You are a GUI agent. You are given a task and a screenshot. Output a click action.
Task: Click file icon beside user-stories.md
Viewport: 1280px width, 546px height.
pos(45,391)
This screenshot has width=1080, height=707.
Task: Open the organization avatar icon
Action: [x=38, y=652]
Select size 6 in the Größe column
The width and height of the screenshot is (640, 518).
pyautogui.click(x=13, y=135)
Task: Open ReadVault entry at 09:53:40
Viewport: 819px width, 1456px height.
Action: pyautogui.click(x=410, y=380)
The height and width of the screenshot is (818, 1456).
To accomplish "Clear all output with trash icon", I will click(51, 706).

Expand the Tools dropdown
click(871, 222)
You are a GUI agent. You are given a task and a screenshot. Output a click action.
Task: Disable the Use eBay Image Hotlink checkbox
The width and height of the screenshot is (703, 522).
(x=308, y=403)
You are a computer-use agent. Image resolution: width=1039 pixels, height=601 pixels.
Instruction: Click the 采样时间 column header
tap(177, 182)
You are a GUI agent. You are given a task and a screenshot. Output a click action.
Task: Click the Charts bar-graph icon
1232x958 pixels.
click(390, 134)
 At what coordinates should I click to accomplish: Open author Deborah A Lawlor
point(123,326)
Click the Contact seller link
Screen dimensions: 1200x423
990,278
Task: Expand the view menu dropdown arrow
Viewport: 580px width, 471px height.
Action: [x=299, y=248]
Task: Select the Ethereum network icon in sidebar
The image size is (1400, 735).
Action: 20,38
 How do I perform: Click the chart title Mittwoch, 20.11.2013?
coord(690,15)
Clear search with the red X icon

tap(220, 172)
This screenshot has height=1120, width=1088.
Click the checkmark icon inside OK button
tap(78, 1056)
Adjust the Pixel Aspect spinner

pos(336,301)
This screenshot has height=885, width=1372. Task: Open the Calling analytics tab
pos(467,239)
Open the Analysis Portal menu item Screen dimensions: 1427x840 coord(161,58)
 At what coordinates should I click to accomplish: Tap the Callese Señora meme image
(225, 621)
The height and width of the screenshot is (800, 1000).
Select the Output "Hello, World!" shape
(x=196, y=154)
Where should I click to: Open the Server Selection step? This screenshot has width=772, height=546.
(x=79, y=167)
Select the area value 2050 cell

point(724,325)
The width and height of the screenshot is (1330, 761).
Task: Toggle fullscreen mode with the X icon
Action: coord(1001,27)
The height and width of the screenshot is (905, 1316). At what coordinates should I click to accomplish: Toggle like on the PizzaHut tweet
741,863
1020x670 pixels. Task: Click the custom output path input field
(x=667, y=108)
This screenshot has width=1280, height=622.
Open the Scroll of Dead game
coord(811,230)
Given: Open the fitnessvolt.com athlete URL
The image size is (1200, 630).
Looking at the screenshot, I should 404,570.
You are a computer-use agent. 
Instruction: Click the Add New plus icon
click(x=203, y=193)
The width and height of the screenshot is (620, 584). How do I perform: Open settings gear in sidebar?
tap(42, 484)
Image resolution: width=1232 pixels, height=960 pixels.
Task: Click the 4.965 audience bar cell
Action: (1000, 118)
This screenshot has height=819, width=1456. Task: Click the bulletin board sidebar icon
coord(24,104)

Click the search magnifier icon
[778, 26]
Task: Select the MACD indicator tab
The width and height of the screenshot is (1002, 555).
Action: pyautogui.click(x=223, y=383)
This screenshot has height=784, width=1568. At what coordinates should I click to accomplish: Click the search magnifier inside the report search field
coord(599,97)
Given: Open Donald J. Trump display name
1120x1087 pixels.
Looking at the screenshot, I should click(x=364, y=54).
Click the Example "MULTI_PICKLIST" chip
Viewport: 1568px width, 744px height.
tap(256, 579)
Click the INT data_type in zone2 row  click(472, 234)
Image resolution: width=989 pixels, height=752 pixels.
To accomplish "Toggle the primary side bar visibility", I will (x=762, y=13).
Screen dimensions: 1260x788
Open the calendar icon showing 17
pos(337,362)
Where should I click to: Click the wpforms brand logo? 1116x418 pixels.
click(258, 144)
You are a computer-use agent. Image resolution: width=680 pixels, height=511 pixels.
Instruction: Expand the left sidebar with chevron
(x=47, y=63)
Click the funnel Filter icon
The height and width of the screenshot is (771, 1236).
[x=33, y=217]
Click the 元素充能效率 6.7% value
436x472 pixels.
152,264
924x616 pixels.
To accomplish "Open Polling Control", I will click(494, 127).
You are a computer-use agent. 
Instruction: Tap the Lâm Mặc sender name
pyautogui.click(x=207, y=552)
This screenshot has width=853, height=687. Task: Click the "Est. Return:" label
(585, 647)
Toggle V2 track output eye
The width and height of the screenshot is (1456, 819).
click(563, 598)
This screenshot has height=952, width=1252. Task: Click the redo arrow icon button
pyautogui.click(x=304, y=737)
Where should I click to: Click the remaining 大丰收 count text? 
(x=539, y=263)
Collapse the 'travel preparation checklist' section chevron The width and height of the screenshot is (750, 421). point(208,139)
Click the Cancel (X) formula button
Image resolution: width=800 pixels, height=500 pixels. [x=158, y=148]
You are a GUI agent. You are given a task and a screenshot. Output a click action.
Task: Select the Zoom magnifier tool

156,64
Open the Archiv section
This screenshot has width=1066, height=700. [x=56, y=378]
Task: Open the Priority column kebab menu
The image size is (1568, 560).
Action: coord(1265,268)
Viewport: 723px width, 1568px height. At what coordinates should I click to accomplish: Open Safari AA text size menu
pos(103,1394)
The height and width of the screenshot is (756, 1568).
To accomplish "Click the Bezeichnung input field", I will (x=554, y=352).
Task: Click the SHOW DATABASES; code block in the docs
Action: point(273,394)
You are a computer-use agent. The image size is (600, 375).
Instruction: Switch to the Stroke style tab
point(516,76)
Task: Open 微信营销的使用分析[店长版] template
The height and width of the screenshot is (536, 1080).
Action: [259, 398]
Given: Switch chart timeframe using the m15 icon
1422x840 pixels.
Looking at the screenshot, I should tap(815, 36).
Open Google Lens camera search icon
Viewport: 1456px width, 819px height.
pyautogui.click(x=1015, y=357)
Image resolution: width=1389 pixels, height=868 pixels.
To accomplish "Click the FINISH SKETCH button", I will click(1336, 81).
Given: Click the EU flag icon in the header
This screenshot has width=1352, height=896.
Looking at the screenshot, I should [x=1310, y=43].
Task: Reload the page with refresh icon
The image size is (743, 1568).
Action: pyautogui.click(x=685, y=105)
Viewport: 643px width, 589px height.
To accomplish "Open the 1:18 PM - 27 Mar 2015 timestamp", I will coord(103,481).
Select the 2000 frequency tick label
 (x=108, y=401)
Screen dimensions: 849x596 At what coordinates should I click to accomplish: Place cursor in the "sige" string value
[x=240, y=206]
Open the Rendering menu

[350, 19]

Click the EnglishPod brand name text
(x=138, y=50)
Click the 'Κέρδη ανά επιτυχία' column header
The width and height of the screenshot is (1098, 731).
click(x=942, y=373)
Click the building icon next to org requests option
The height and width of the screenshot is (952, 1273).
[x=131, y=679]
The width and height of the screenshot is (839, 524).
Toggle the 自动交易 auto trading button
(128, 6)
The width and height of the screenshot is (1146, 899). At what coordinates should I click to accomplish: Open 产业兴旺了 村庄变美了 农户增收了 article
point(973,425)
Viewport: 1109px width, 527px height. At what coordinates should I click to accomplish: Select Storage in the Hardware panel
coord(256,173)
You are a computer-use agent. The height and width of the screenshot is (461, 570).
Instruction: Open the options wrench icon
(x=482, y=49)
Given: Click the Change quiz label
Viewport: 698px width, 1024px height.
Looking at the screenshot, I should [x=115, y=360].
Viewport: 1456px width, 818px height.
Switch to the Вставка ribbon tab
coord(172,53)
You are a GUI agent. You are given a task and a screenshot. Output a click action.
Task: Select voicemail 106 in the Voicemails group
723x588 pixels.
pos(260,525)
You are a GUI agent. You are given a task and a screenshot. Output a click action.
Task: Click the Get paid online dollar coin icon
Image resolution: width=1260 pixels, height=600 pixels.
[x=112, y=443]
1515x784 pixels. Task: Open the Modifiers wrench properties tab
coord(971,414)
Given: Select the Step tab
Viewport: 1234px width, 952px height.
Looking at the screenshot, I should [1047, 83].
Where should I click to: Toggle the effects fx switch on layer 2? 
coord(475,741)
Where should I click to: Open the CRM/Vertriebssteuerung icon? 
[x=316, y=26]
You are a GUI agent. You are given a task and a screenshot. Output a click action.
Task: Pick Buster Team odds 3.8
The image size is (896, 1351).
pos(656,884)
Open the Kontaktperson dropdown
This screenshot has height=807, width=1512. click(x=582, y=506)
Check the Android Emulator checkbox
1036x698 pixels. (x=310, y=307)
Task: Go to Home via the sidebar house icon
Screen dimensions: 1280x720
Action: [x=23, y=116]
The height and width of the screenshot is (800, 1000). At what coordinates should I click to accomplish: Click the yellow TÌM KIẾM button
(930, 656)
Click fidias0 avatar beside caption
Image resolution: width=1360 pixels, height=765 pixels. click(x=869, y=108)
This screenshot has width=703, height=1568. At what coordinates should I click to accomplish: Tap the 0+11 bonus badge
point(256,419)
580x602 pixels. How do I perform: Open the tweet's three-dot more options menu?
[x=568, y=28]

• **TASK TO CARRY OUT**
Pull out every line of the rows above that contains the word "Toggle", matching case exactly.

• **EXERCISE RESULT**
Task: Toggle fullscreen mode with the X icon
The height and width of the screenshot is (905, 1316). At what coordinates should I click to accomplish: Toggle like on the PizzaHut tweet
To accomplish "Toggle the primary side bar visibility", I will (x=762, y=13).
Toggle V2 track output eye
Toggle the 自动交易 auto trading button
Where should I click to: Toggle the effects fx switch on layer 2? 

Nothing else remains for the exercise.